(Stored items)

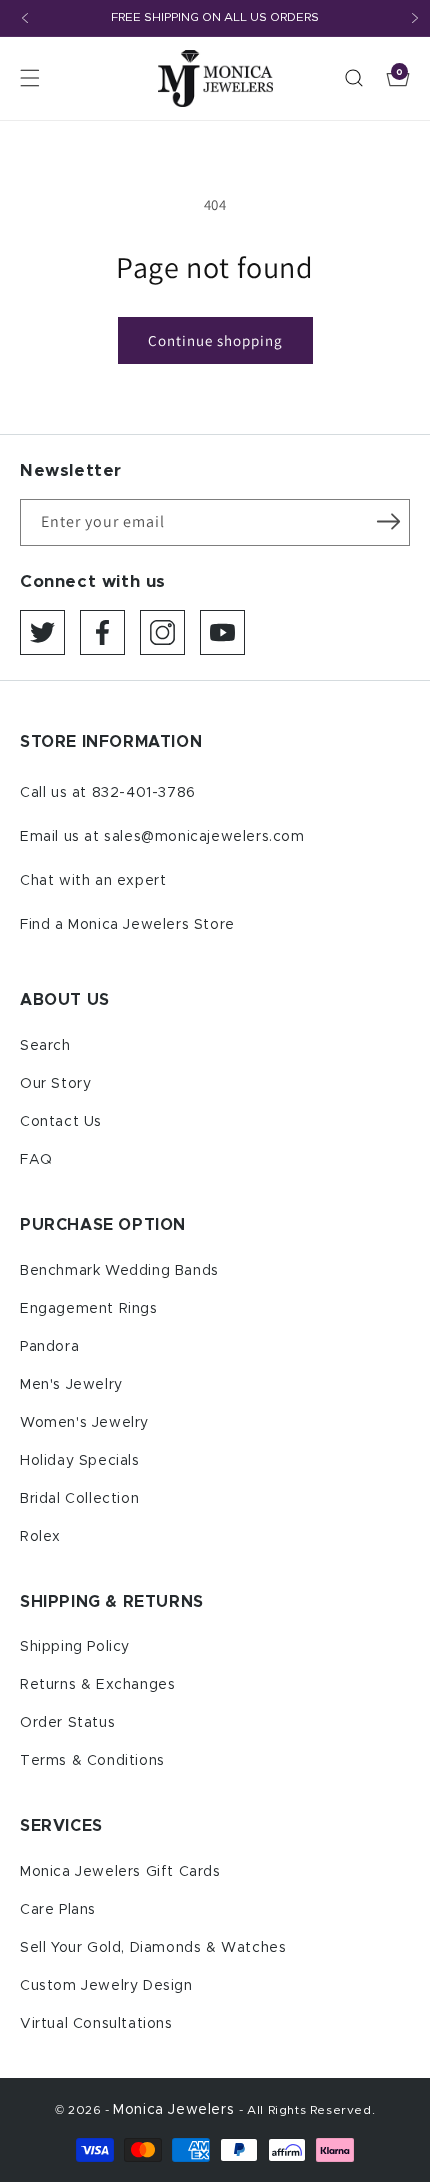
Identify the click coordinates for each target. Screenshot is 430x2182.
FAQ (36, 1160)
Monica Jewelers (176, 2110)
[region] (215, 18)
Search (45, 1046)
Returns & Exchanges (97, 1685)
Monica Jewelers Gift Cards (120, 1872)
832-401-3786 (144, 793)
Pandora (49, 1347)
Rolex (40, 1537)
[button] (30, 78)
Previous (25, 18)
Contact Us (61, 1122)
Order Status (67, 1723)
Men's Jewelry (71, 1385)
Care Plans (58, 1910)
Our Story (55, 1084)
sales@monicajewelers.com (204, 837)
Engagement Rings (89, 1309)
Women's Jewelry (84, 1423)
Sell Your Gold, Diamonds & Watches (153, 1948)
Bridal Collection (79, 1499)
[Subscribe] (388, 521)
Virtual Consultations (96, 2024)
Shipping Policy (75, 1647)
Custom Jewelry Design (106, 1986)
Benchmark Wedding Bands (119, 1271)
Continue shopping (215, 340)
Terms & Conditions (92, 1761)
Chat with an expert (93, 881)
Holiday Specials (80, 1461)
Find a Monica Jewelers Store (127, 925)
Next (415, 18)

**TRY IT:**
Retype the data above exactly; pictures are not part of the copy.

**OUTPUT OF THE TASK:**
Identify the click coordinates for each target. Screenshot is 430x2182.
FAQ (36, 1160)
Monica Jewelers (176, 2110)
[region] (215, 18)
Search (45, 1046)
Returns & Exchanges (97, 1685)
Monica Jewelers Gift Cards (120, 1872)
832-401-3786 (144, 793)
Pandora (49, 1347)
Rolex (40, 1537)
[button] (30, 78)
Previous (25, 18)
Contact Us (61, 1122)
Order Status (67, 1723)
Men's Jewelry (71, 1385)
Care Plans (58, 1910)
Our Story (55, 1084)
sales@monicajewelers.com (204, 837)
Engagement Rings (89, 1309)
Women's Jewelry (84, 1423)
Sell Your Gold, Diamonds & Watches (153, 1948)
Bridal Collection (79, 1499)
[Subscribe] (388, 521)
Virtual Consultations (96, 2024)
Shipping Policy (75, 1647)
Custom Jewelry Design (106, 1986)
Benchmark Wedding Bands (119, 1271)
Continue shopping (215, 340)
Terms & Conditions (92, 1761)
Chat with an expert (93, 881)
Holiday Specials (80, 1461)
Find a Monica Jewelers Store (127, 925)
Next (415, 18)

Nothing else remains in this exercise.